[Saved entries]:
◇ ◇ ◇ ◇ ◇ ◇ ◇
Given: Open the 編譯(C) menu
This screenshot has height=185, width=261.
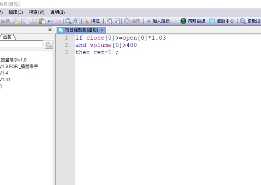Looking at the screenshot, I should point(16,13).
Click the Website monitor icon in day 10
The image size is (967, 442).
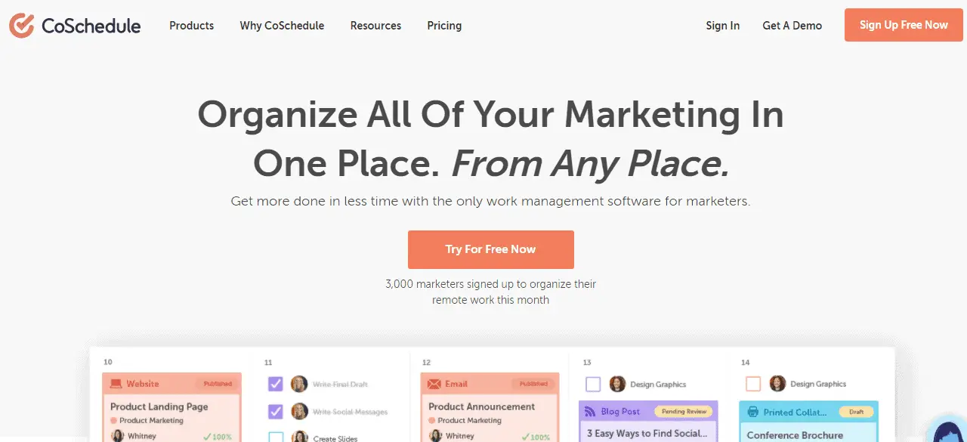[x=116, y=384]
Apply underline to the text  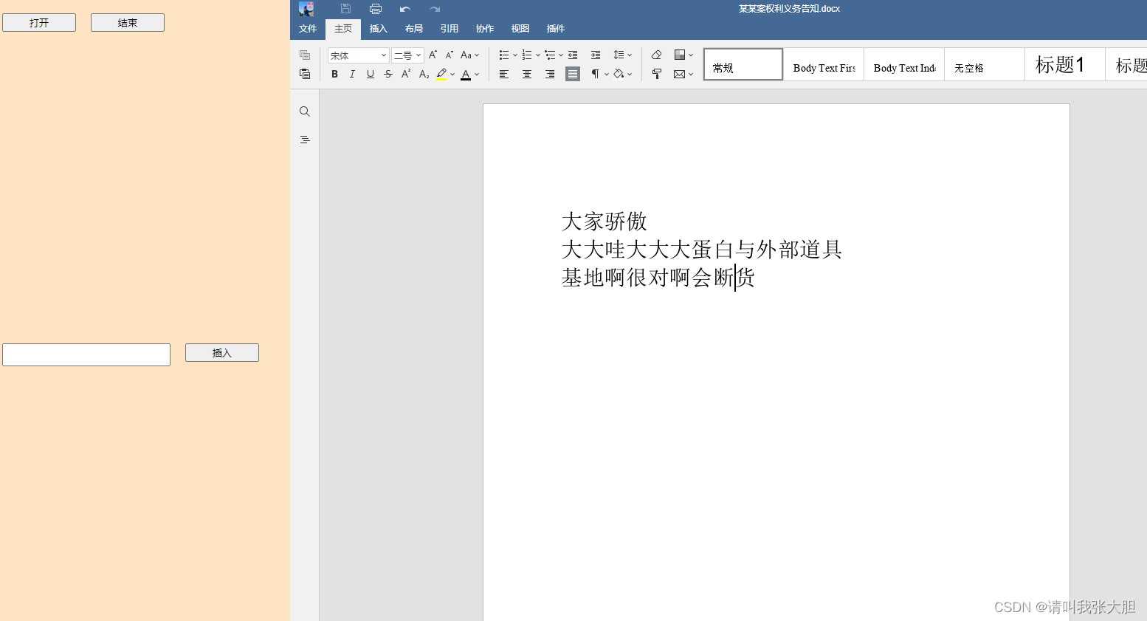370,74
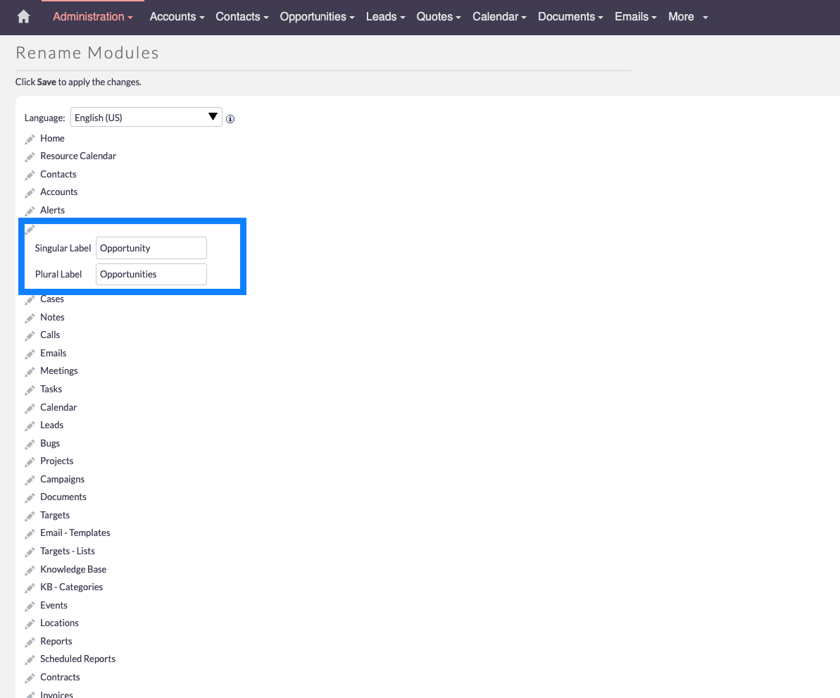Open the Opportunities menu in top bar
The width and height of the screenshot is (840, 698).
pos(317,17)
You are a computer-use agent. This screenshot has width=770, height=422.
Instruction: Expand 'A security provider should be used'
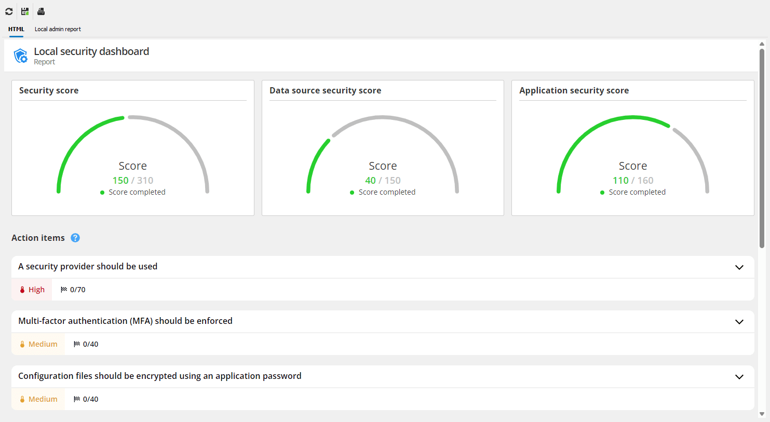[739, 267]
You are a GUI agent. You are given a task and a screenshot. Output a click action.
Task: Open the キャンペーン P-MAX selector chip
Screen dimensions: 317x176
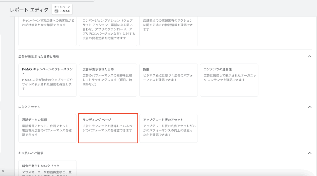pos(62,9)
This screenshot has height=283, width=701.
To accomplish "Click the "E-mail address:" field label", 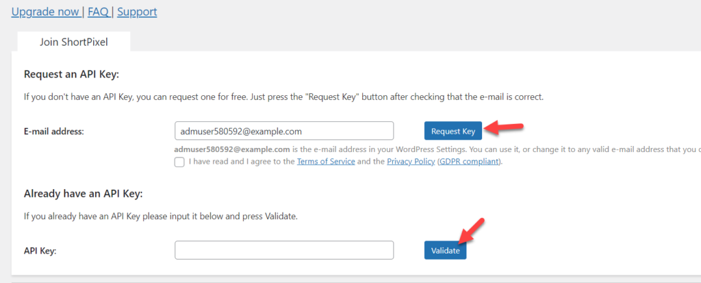I will [x=54, y=131].
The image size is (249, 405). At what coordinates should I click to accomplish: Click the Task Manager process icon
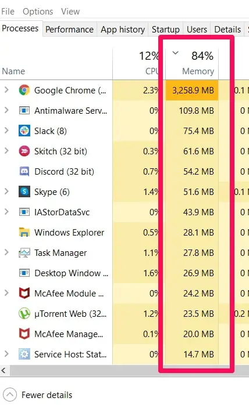pyautogui.click(x=24, y=252)
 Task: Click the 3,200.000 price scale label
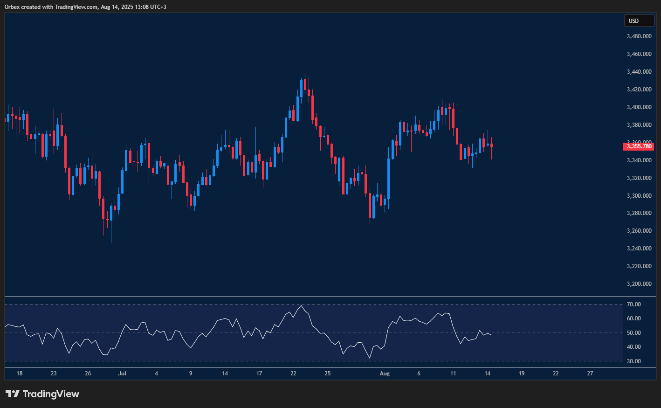639,284
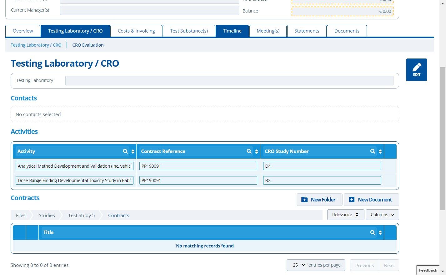
Task: Click the pencil Edit button
Action: click(x=416, y=70)
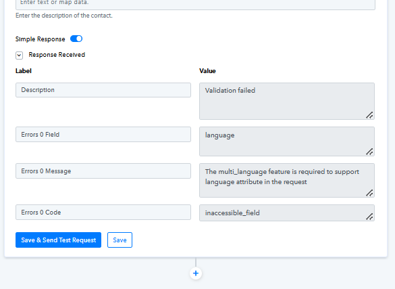This screenshot has height=289, width=395.
Task: Click the Response Received label text
Action: [x=57, y=55]
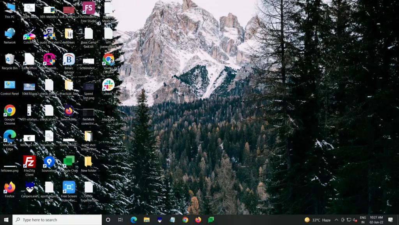Select the Wampserver desktop icon

tap(49, 59)
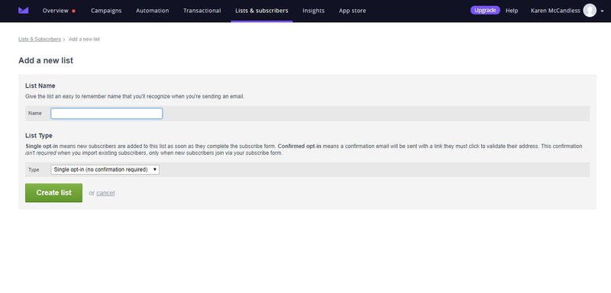Switch to the Automation tab
Screen dimensions: 611x293
click(152, 11)
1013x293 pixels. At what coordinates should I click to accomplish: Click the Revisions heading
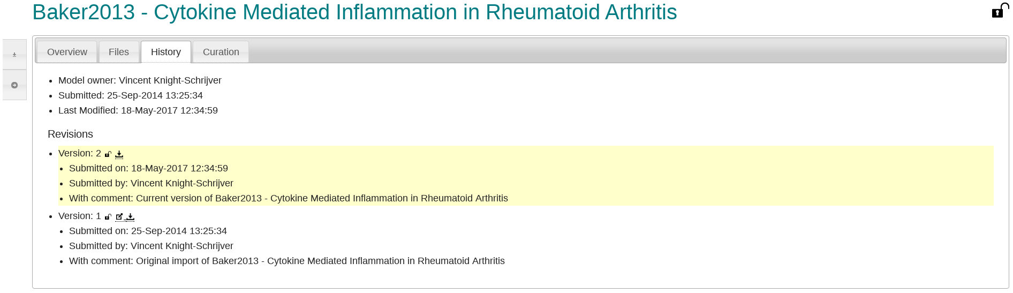[70, 134]
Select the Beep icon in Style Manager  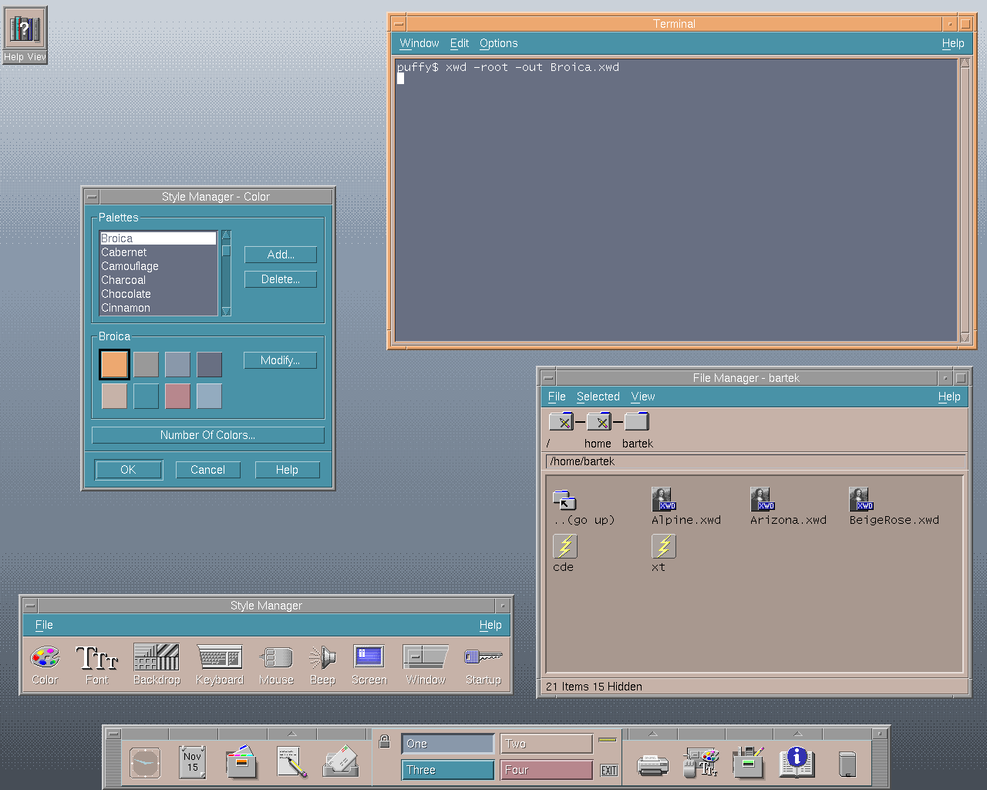tap(322, 658)
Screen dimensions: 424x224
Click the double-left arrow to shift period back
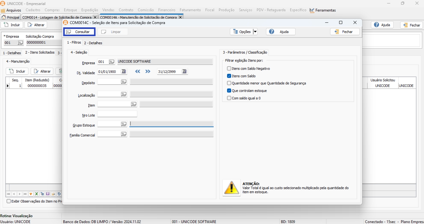[x=138, y=72]
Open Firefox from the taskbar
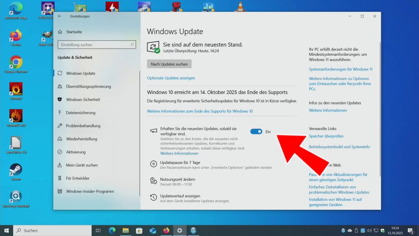 [x=166, y=231]
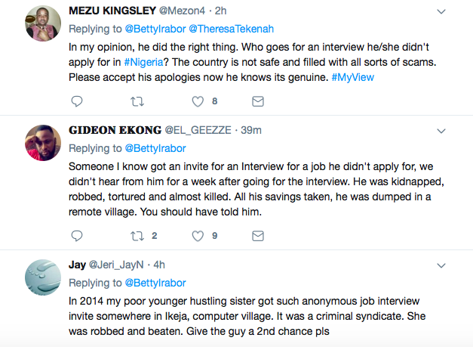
◇ ◇ ◇ ◇ ◇ ◇ ◇
[REQUIRED WORK]: Working from the data above, repeat exactly, and only, the lines that begin at the line containing "You are a computer-use" and stop after the line containing "This screenshot has height=283, width=701."; pictures are not copied.

[ANSWER TO THIS TASK]:
You are a computer-use agent. This screenshot has width=770, height=422.
Instruction: Expand 'A security provider should be used'
[739, 267]
You are a GUI agent. You are given a task and a screenshot. Output a click action.
Task: Open the キャンペーン P-MAX selector chip
Screen dimensions: 317x176
pos(62,9)
This screenshot has height=283, width=701.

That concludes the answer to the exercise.